Previous studies established that environment affects mood in pigs, so in this study, researchers raised 36 young pigs in one of two circumstances: In plush pens with lots of straw and space, or in pens with somewhat less of each. At between 6 and 10 weeks, each subject was tested for inherent personality and cognitive bias and sorted into one of two classifications: proactive or reactive.

  • A proactive personality is characterized by being more active, but less flexible. It’s linked with extroversion and optimism in humans. These pigs are just positive characters.
  • A reactive personality is one that’s more passive, but also more flexible. This corresponds to neuroticism and pessimism in humans. Moody much?
  • To see what kind of interplay exists between between personality type and mood, the researchers built a test arena for the pigs.

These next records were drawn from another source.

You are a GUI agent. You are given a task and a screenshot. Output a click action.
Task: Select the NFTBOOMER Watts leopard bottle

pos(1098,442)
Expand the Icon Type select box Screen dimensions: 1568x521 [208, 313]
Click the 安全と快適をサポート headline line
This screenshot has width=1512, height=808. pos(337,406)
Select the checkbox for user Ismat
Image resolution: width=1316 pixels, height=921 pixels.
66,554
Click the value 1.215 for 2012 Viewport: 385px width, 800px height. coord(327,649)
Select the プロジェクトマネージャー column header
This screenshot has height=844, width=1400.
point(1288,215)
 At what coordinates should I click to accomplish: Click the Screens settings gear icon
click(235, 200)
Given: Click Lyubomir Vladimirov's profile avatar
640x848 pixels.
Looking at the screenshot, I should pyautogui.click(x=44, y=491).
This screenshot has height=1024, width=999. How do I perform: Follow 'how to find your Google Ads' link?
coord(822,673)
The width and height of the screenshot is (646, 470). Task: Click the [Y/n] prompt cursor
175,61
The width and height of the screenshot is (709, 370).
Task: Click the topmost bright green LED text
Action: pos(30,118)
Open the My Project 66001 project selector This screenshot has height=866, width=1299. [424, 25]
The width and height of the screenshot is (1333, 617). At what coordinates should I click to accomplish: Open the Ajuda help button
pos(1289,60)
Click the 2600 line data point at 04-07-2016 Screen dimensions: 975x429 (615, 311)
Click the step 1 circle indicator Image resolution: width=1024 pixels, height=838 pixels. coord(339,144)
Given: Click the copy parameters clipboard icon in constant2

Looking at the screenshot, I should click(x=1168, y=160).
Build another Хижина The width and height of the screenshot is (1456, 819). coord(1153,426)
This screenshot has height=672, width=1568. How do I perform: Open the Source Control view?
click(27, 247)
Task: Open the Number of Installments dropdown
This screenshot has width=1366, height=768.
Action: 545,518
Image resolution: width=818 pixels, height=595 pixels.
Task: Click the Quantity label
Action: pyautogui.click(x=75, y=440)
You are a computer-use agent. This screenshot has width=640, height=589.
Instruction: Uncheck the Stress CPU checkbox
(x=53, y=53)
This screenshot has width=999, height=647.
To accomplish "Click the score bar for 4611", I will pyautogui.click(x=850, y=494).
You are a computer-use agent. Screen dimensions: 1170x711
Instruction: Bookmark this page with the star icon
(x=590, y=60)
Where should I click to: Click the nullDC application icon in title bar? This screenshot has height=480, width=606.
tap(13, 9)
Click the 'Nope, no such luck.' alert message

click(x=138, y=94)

The arena contained two bowls: the one in the far left corner held three sweets while the one in the far right corner held three bitter coffee beans. 27 of the pigs quickly learned to go straight to the bowl on the left for a treat — 12 from the cushier environment and 15 from the more austere one. (Nine didn’t really get it at all and were excluded from the rest of the experiment.)

    When the researchers added a series of novel objects to the setup — bowls in new places, a traffic cone — they found that the proactive pigs exhibited the same strategy regardless of their home environment: They cheerfully investigated each object. However, the reactive pigs behaved differently based on where they were raised. The pigs from nicer digs hurried over excitedly to each new object to see what it was, while those with less luxe pens weren’t as interested in the new objects.

    The researchers concluded that, not surprisingly, optimistic/proactive pigs remain cheerily optimistic no matter where they’re raised; that is, regardless of their mood. Not so much the pessimists/reactives. They’re more fragile — just like their human counterparts — with their reactions to life’s surprises heavily dependent on their moods.